Friday, August 08, 2008

The Last of the Blueberries

the field
Originally uploaded by Contrary Goddess.

It wasn’t because we actually needed the blueberries. We’d already gotten better than 15 gallons between the u-pick place and our own bushes. But last year was a complete blueberry failure and one just never knows. We are not likely to regret having plenty of blueberries preserved in various fashions. Besides, the proprietress of the blueberries and I had been discussing cheese the last time we were there and I wanted to take her a round. And there was the fish at the biker convenience store lunch counter, it being Friday.

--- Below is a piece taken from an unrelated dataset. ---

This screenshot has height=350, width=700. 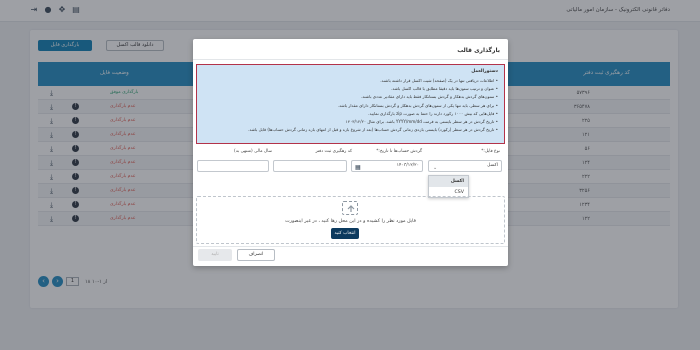 What do you see at coordinates (490, 152) in the screenshot?
I see `file-type-label: نوع فایل:*` at bounding box center [490, 152].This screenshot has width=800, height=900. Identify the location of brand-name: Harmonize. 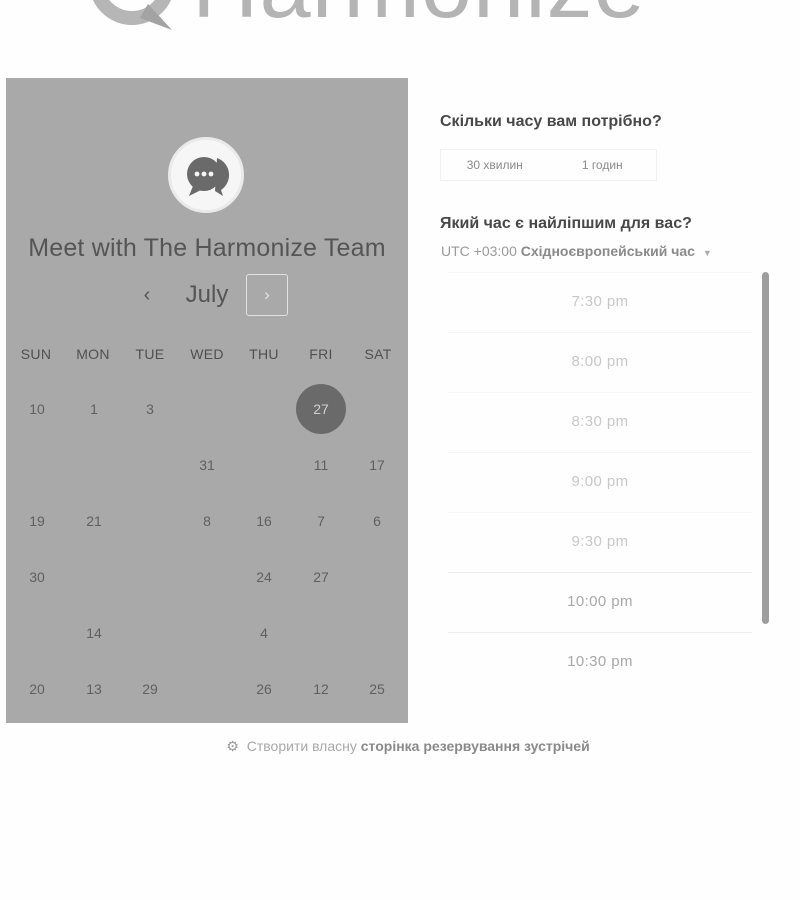
(419, 17).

So in early afternoon we saddled up the van, waited until the youngest child had killed the monster he was battling, and went picking just for an hour or two. Mrs. Grullo was mowing and I interrupted her to give her the cheese so she could put it in the fridge. “It’s just a mozzarella,” I said.

“Oh, I’ll have that for my supper,” she said. And then she told me about how someone who makes cheese down the Stony Creek way was supposed to bring her some milk so she could do it again. I love sharing cheese with someone else who has done it. I would love to taste hers -- she evidently didn’t use rennet and when it was finished she fried the cheese in butter. Sounds interesting.

A cold front had come through the day before and cooled and dehumidified the air, and for August it was a downright pleasant afternoon. The late berries are in the middle of the field, and their bushes are bigger than the others and grown together so getting to them involves pushing through the bushes, sometimes crawling under them to stand up surrounded by them. If you get in a really good spot, you can pick a half-gallon just by turning around. With so many berries already ripe, the bees and yellow jacket and bumble bees and japanese beetles and june bugs are out in force. I had to move once because I discovered that there, right beside my face, was a frond of berries just covered with honey bees. The slight buzz is about the only constant noise in the field. Occasionally a crow will call, or a cow across the street will low, or an engine down the road will grumble and complain.

The only other sound is that of berries hitting the bottom of the bucket, or later in the picking, berries hitting berries in the bucket. Although the field is in a magnificent high alluvial valley circled by mountains, in the midst of the late blueberries I can see only bushes and blueberries. There is only one other picker in the field but I end up close enough to him to hear his berries dropping. Of course, because it is only polite, I speak. He is from just over the mountain to the north instead of the west, which is where I am from. He has a large garden and has put up 52 quarts of green beans and just this morning broke 12 more quarts which he will put up tonight when he gets home with the berries. “The way the economy is going,” he says, “I figure we might be glad to have a quart of beans to eat.” I concur, although with the proviso that there is nothing better than home canned green beans anyway, with which he also agrees.

When we have gotten our four gallons, we settle up with Mrs. Grullo. She told me once that she’d lost her son, Malcolm, in a wreck and since then she’d had to keep herself extra busy. My guess is that this happened years ago but loss can be ever fresh. I give her my thanks for making this field available to all of us and tell her this will likely be our last trip over the mountain to pick. “Oh, maybe in the fall you can come back just to visit?” she asks.

“Maybe we’ll call you,” I say, “and ask you to join us for some fish down at the store.”

“Yes, I could maybe do that,” she smiles.

Tomorrow I shall make more cheese because I have a fridge full of milk. And butter and yogurt and sour cream. And bread. And a blueberry pie. I will cut up the rest of the peaches to dry. And make pizzas!

And I will look forward to eating fish with Mrs. Grullo.


Anonymous said...

The commentary under your other blueberry pickin' photos (at Flickr) are almost as entertaining as this post!

YAY whiny kids.

Inquiring minds want to know what monster the young'un was battling.

Alecto said...

I like that; very peaceful and easy. Sounds like a wonderful day. And yes, what sort of monster was it?

Anonymous said...

The Jabberwocky perhaps??

CG said...

His monsters are his own! The conversation went something like this: "It's time to get in the car." "I have to kill this monster first." "Then hurry and dispatch him. And remember, after we pick blueberries, we're going to eat!" "Give me my sword!." Then, "Monster chicken!" as a victory cry as he got in the car.